▶ **TASK DESCRIPTION**:
Rewrite the lines from the one holding "800x442 pixels." through the end of the records, inclusive, substituting "upper" for "lower" and leaving the pictures out.

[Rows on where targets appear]
----

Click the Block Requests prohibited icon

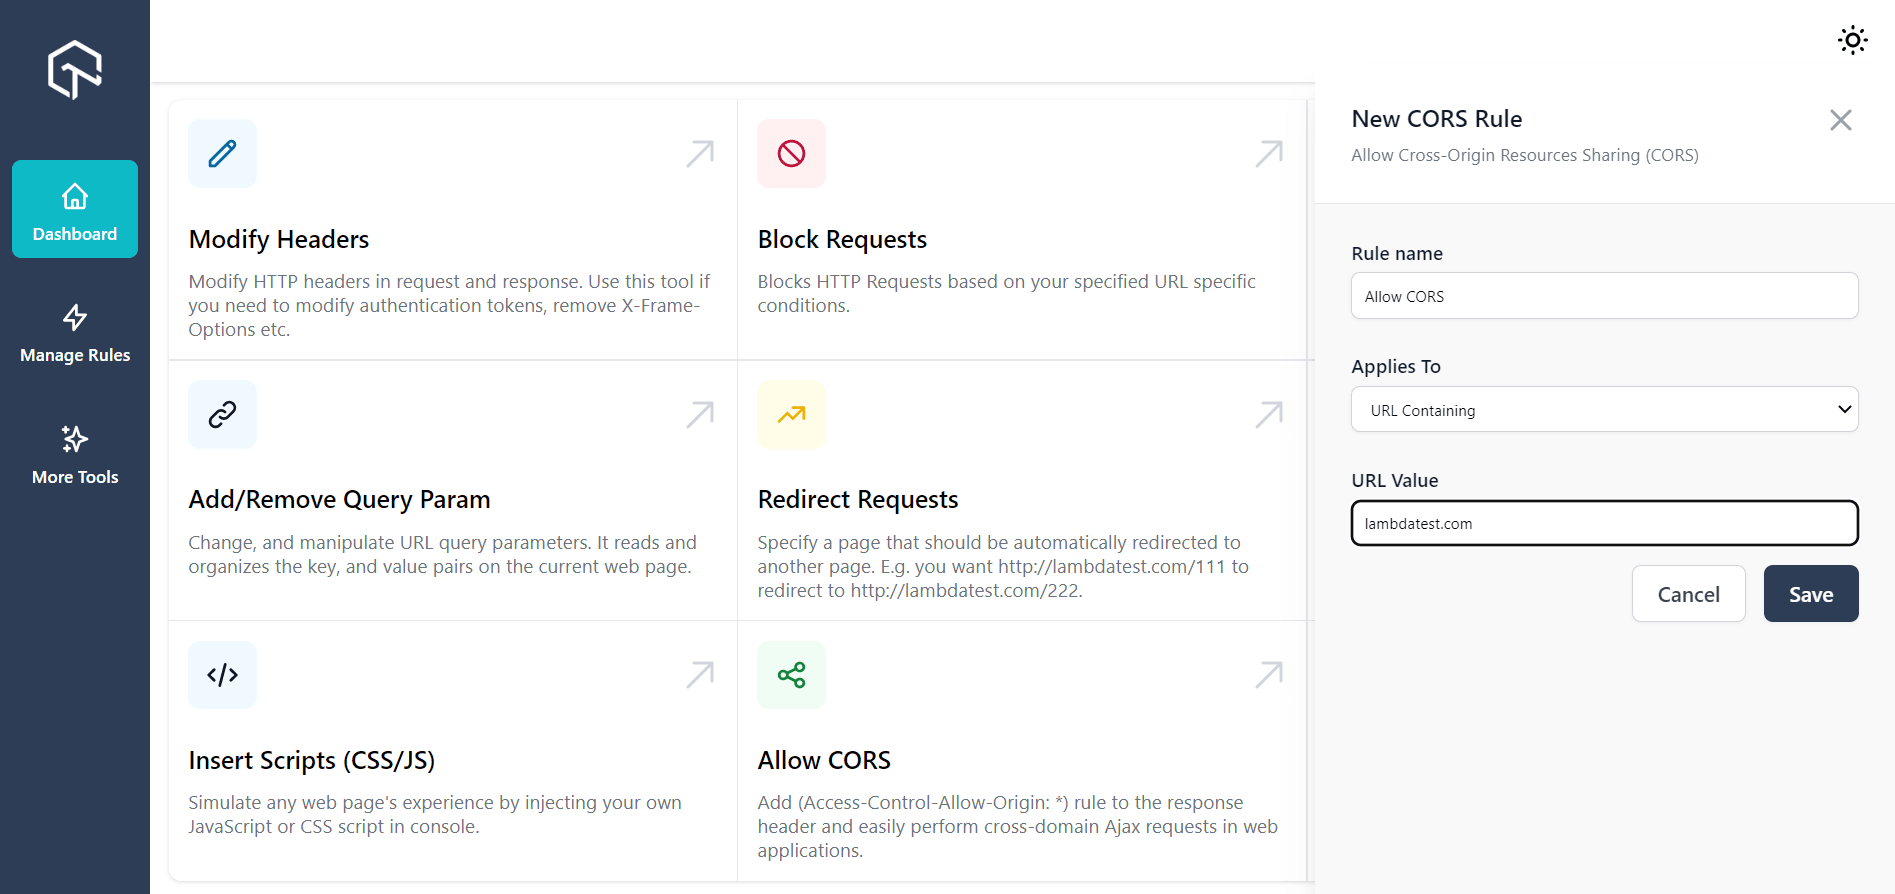tap(791, 154)
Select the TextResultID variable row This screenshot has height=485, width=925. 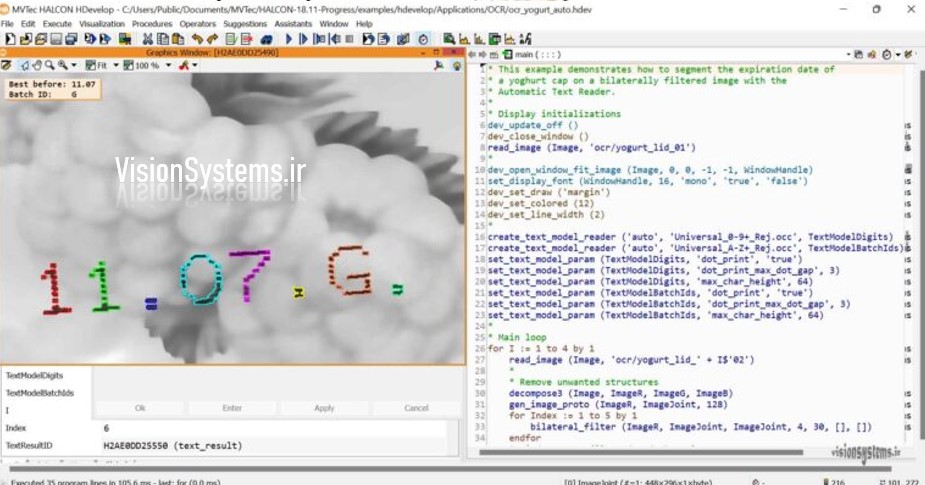click(30, 445)
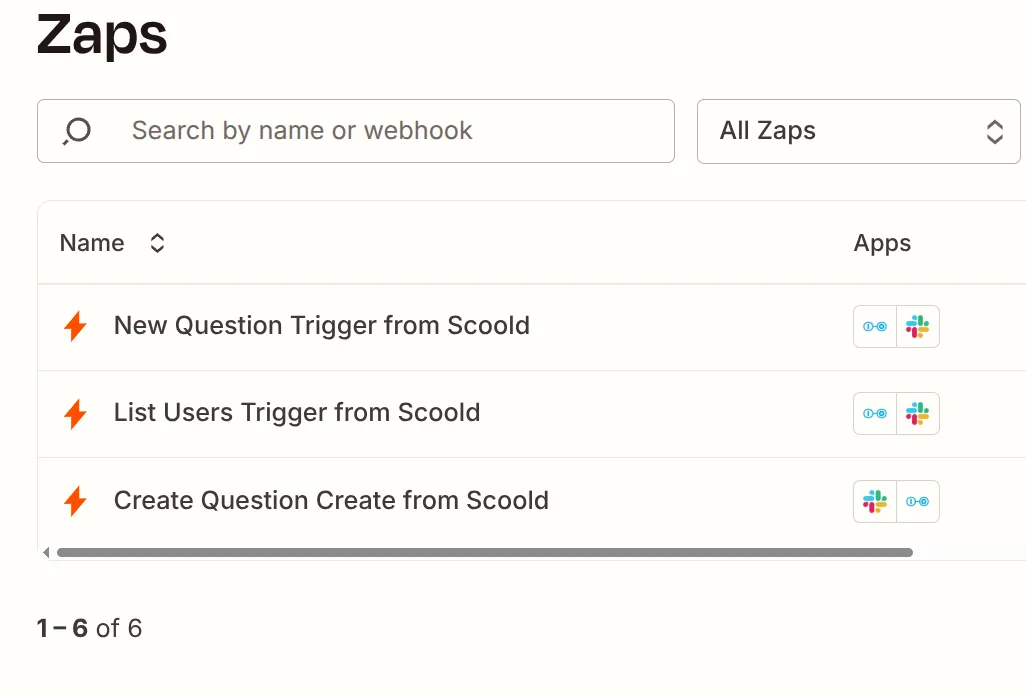The height and width of the screenshot is (694, 1026).
Task: Click the lightning icon beside List Users Trigger
Action: tap(74, 412)
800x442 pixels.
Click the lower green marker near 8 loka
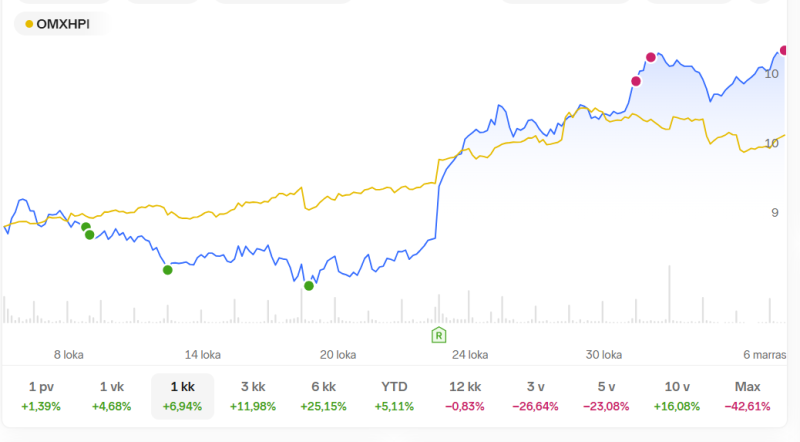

----

▶ **RESULT OF THE TASK**:
800x442 pixels.
Click the upper green marker near 8 loka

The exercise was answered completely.